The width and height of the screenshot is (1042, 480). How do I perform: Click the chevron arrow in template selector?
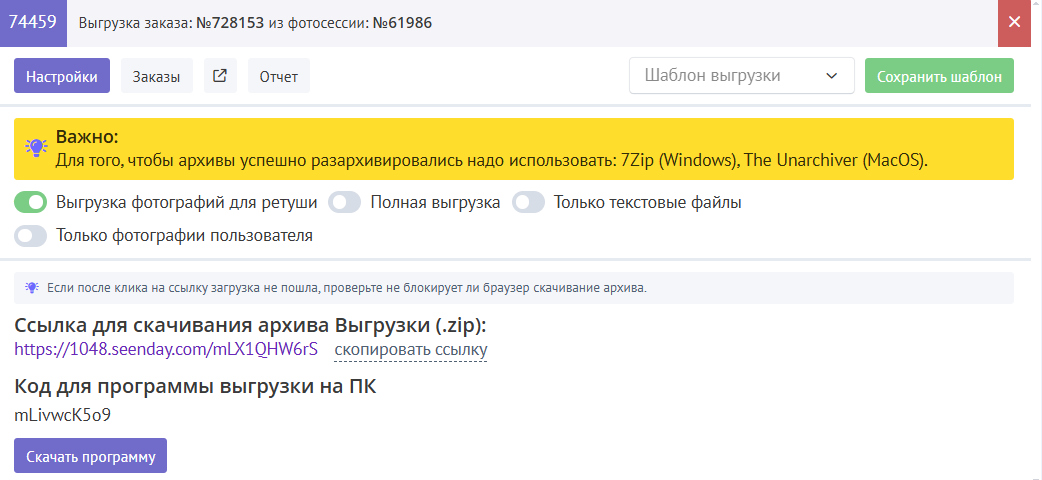click(x=831, y=76)
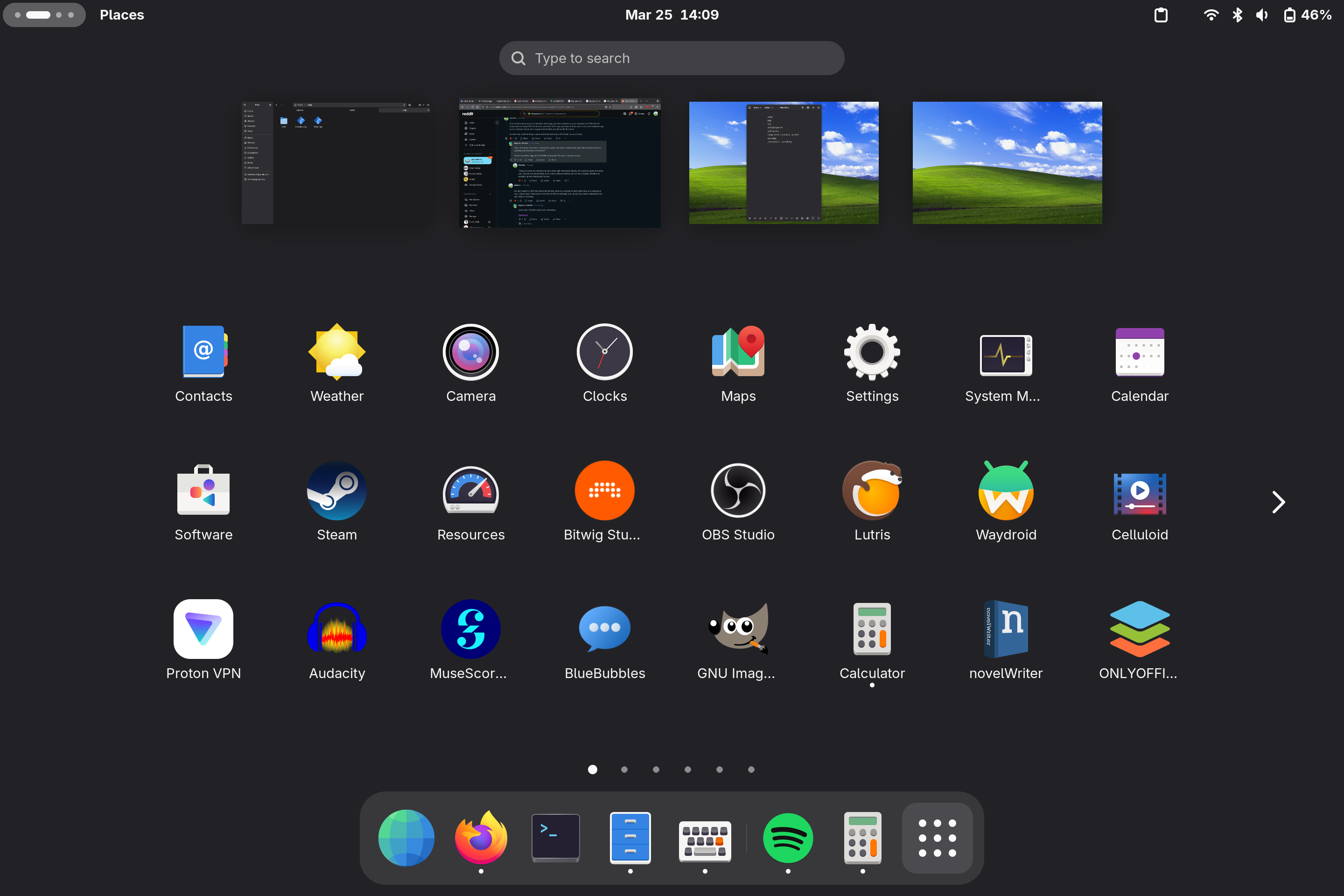Select the Reddit browser workspace thumbnail
Image resolution: width=1344 pixels, height=896 pixels.
pos(560,163)
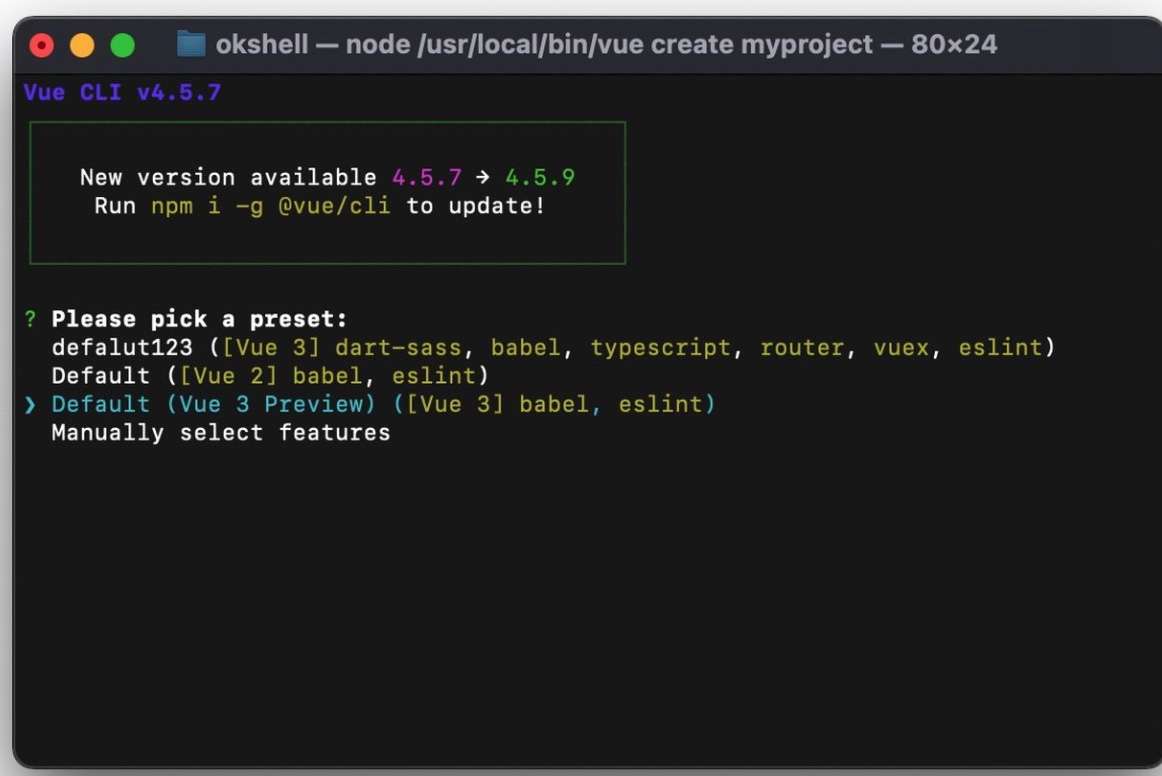The image size is (1162, 776).
Task: Click the arrow between version numbers
Action: tap(483, 178)
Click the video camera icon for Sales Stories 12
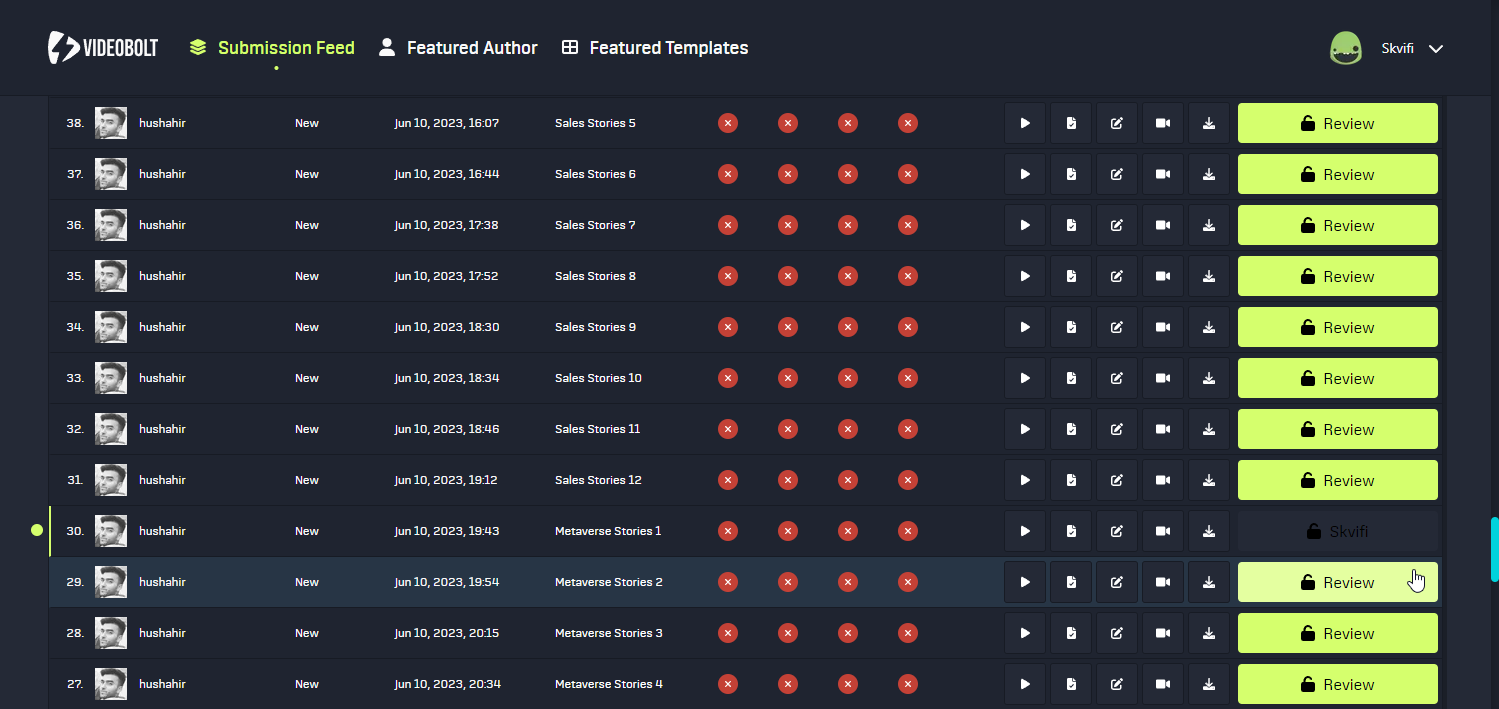This screenshot has height=709, width=1499. [x=1163, y=481]
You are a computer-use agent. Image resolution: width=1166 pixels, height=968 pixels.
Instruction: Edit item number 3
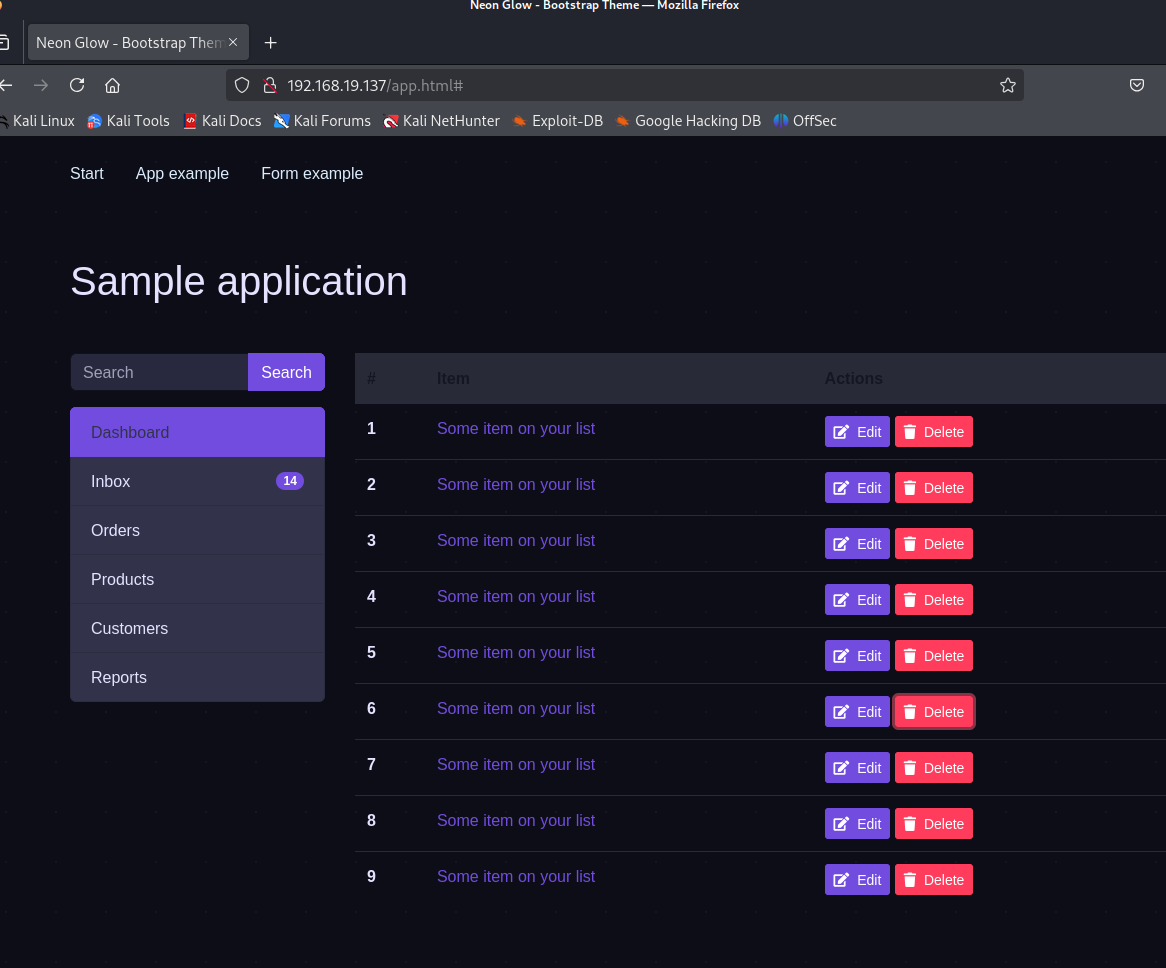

----

WHAT IS BEING ASKED:
Reproduce the lines above verbatim, leaving out the pictures.

CORRECT RESULT:
The width and height of the screenshot is (1042, 480). How do I perform: Click the chevron arrow in template selector?
click(x=831, y=76)
Select the Reddit browser workspace thumbnail
Image resolution: width=1344 pixels, height=896 pixels.
pos(560,163)
The image size is (1162, 776).
Task: Click the arrow between version numbers
Action: tap(483, 178)
Click the video camera icon for Sales Stories 12
This screenshot has height=709, width=1499. [x=1163, y=481]
You are a computer-use agent. Image resolution: width=1166 pixels, height=968 pixels.
Instruction: Edit item number 3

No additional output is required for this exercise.